Atonal

Date 13-09-2015 19:55:05 | Catégorie : Nouvelles confirmées


En l'honneur d'Arnold Schönberg et de son Pierrot Lunaire.
Merci à Loriane d'avoir consacré sa plume à ce formidable compositeur.


Atonal


Sol descendit de son piédestal, bientôt rejoint par ses sœurs Ut et Fa. Le monde ne serait plus jamais celui qu’elle avait connu, avec son ordre presque mathématique, sa logique quasi parfaite et ses vieilles règles, inscrites dans le marbre depuis trop longtemps.

« Peut-être était-il temps de changer de dimension » pensa Sol, entre deux croches et un silence. La portée devenait surchargée, les cordes se disputaient avec les vents, les voix avec les percussions. Ut elle-même n’assumait plus sa double identité, se battait avec La pour conserver le titre de première de la classe, de référence absolue. Les gardiens du temple classique posaient des bémols et des dièses, les doublaient quelques fois, mais jamais ne tentaient d’imaginer un autre univers que leur sacro-saint carré aux angles castrateurs. En arrondir les contours n’apportait rien de nouveau à leur conception rétrécie, toujours conservatrice, sans risque et sans folie, comme si tenter une autre perception apporterait le chaos et la désolation, même si c’était pour inventer des ronds, une autre figure géométrique et encore limitée.

Et puis Arnold était arrivé, bientôt suivi de sa cohorte de fidèles, de jeunes inconscients venus de la mythique Vienne, de l’Est de l’Europe et même de la Russie soviétique. Il avait imposé son Pierrot descendu de la Lune, un scandale à l’époque, contre vents et marées, une pure agression pour des oreilles façonnées par des années d’harmoniques propres sur elles.

Sol avait adoré. Ut et Fa s’étaient laissé charmer par cette poésie sans pareille, un pur cri dans la nuit. Les bourgeois avaient hurlé au scandale, invoquant des siècles de pieux conformisme, de principes confortables et d’orthodoxie musicale. Le ver s’était planté dans le fruit, d’abord avec les bois, si longtemps oubliés, puis par les cordes, lassées de tourner en boucle la même mécanique stérile. Ce ver s’était mué en magnifique papillon aux mille couleurs, un sacre du printemps. Le chant des oiseaux était devenu à son tour musical, des forêts brésiliennes aux sources du fleuve Amazone. La nature avait repris ses droits, réinventé le son, brisé les codes artificiels et rendu aux tympans ce qui leur revenait de droit, un goût d’authenticité.

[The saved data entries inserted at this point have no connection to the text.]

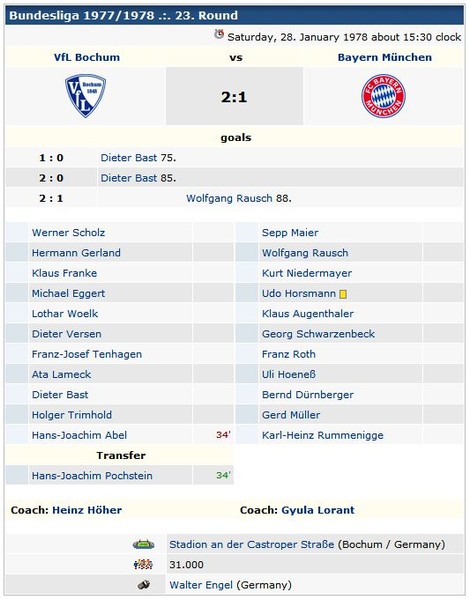Select Sepp Maier in Bayern lineup
The image size is (469, 599).
290,233
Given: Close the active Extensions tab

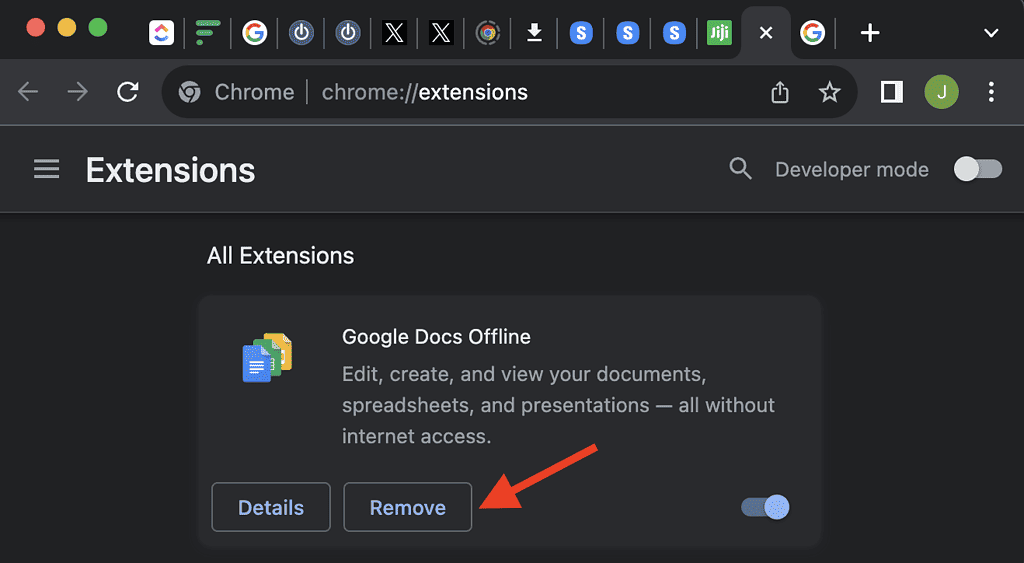Looking at the screenshot, I should [x=766, y=33].
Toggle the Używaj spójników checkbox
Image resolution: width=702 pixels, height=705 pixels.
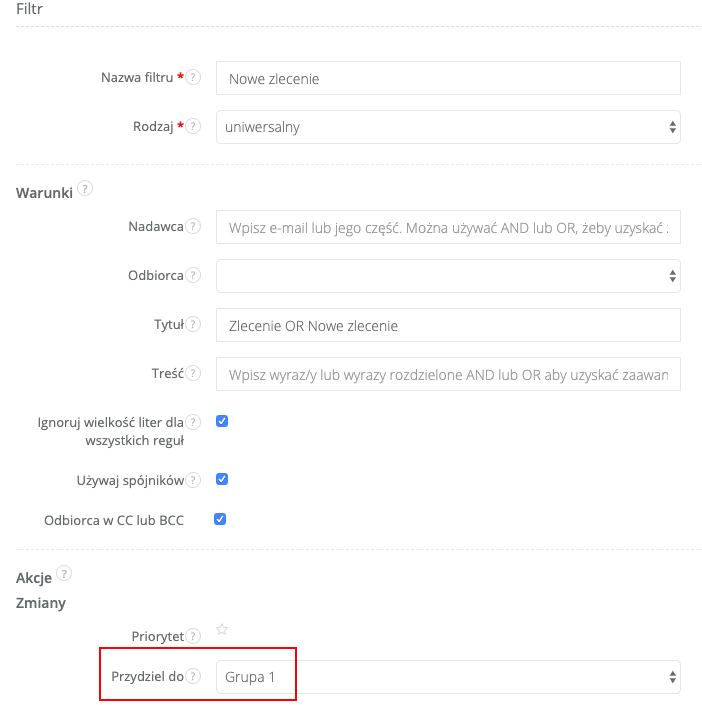pyautogui.click(x=222, y=479)
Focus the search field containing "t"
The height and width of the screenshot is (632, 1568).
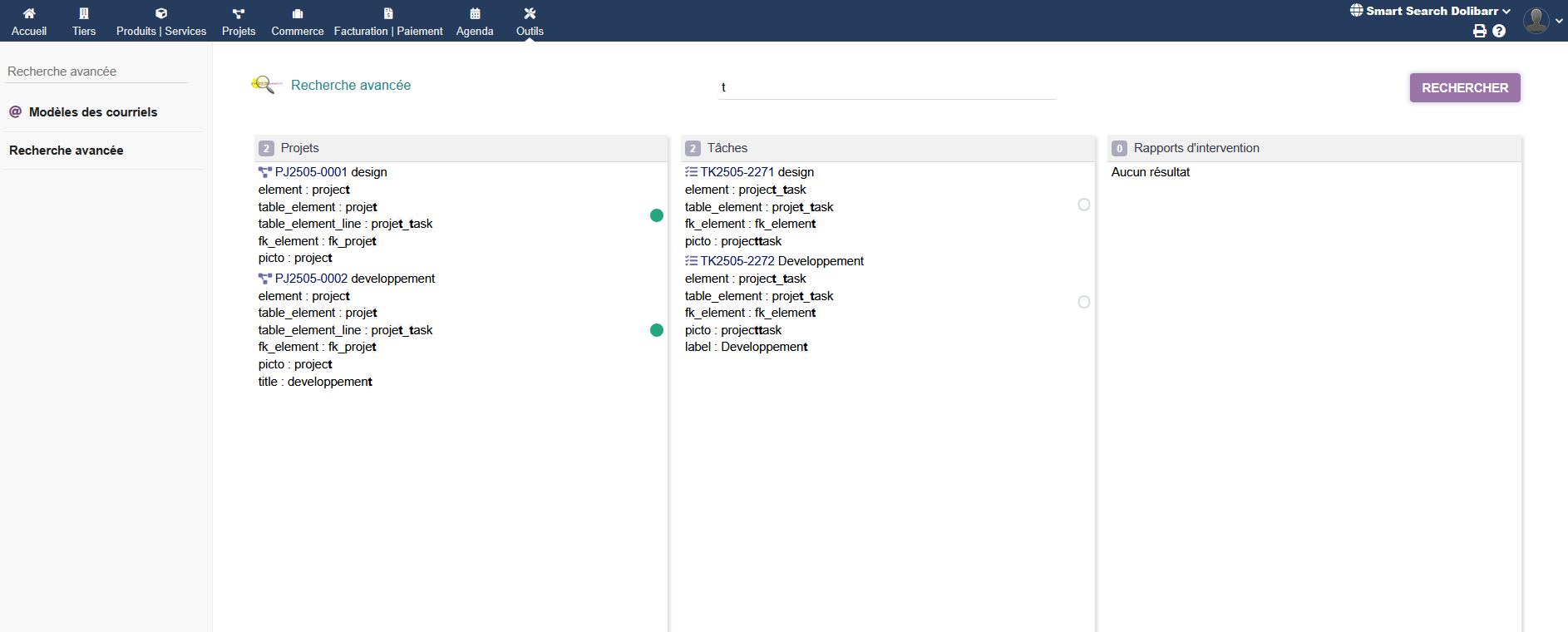(886, 87)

Pour cette raison et des milliers d’autres, Sol se sentait désormais libre. Elle ne luttait plus avec Ut ou Fa, dans un concours de clés conçues pour d’illusoires portes. Avec ses sept sœurs, et même ses cousines éloignées, celles des contrées orientales, Sol retrouvait le plaisir de chanter l’Amour ou la Mort, dans une nuit éclairée par d’innombrables lucioles. Sol s’affichait japonaise, indienne ou africaine, par delà les montagnes de l’Oural ou l’Océan Pacifique.

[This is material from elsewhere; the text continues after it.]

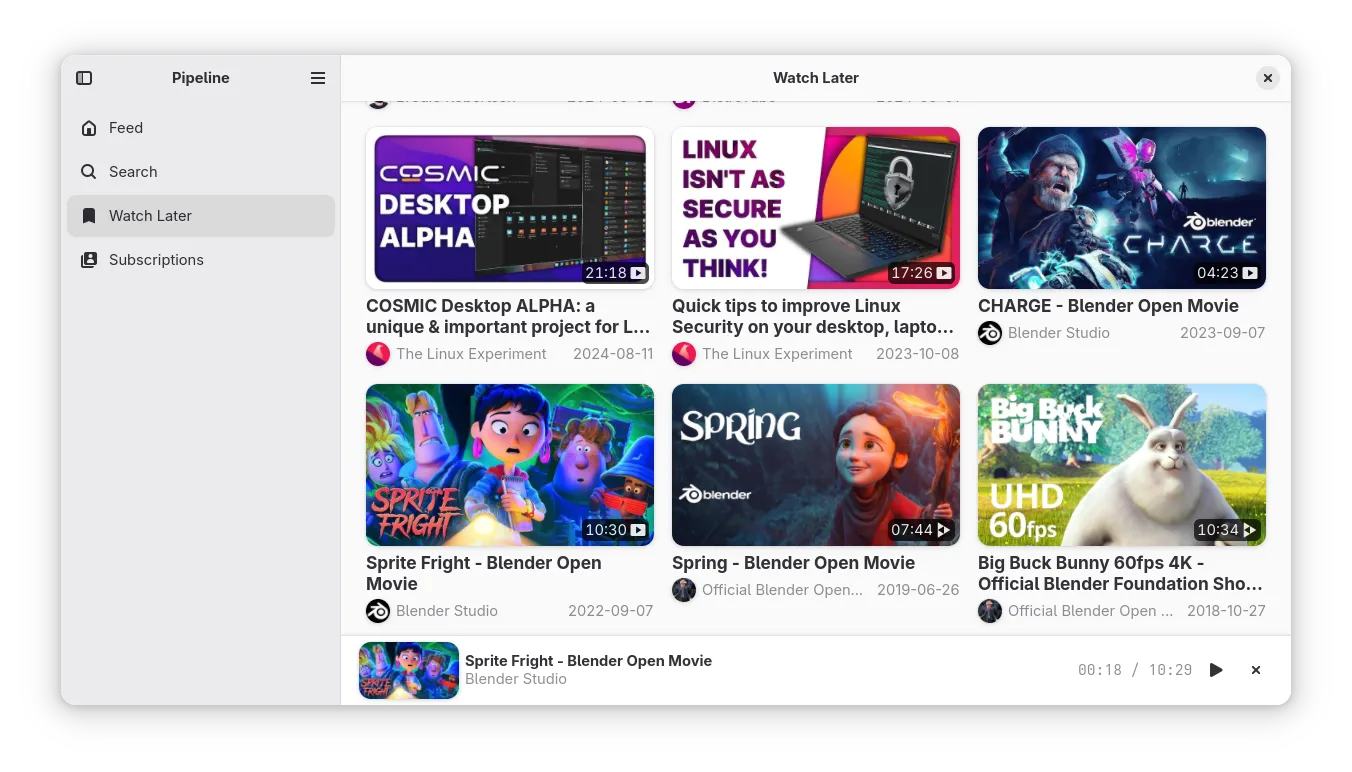Open Linux Isn't As Secure thumbnail
This screenshot has width=1352, height=772.
pyautogui.click(x=816, y=208)
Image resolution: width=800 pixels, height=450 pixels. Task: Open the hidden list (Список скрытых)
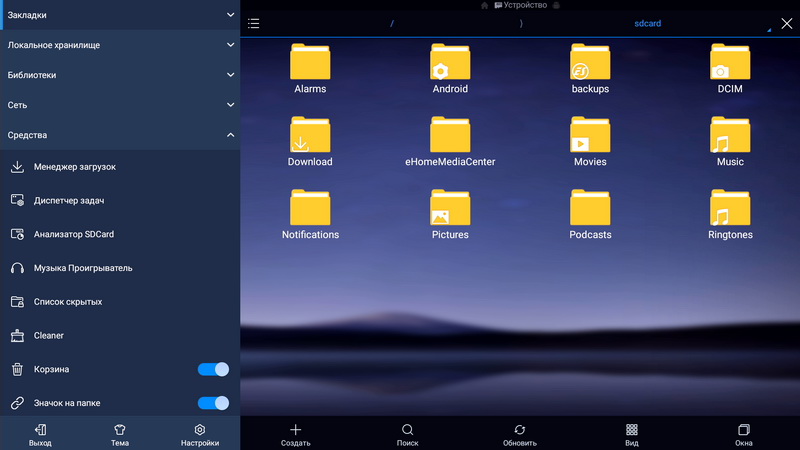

« Et si nous oublions les carrés et les ronds, que deviendra le monde ? » se demanda soudain Sol, enivrée par un délire esthétique, saoule de sa nouvelle liberté. Les oiseaux répondirent, dans leur infinie sagesse héritée du temps où la Terre crachait ses premières larmes de feu, que voler dans les cieux leur avait apporté la fin de l’univers plat, de l’horizon limité aux collines environnantes. Sol les écouta célébrer les quatre saisons, le vol du bourdon et la mer, de mille et une façons. Sol regarda la portée, une dernière fois, puis partit à l’aventure, dans des contrées inconnues, comme Arnold autrefois, loin des oreilles carrées où jamais ne rentraient de mélodies rondes.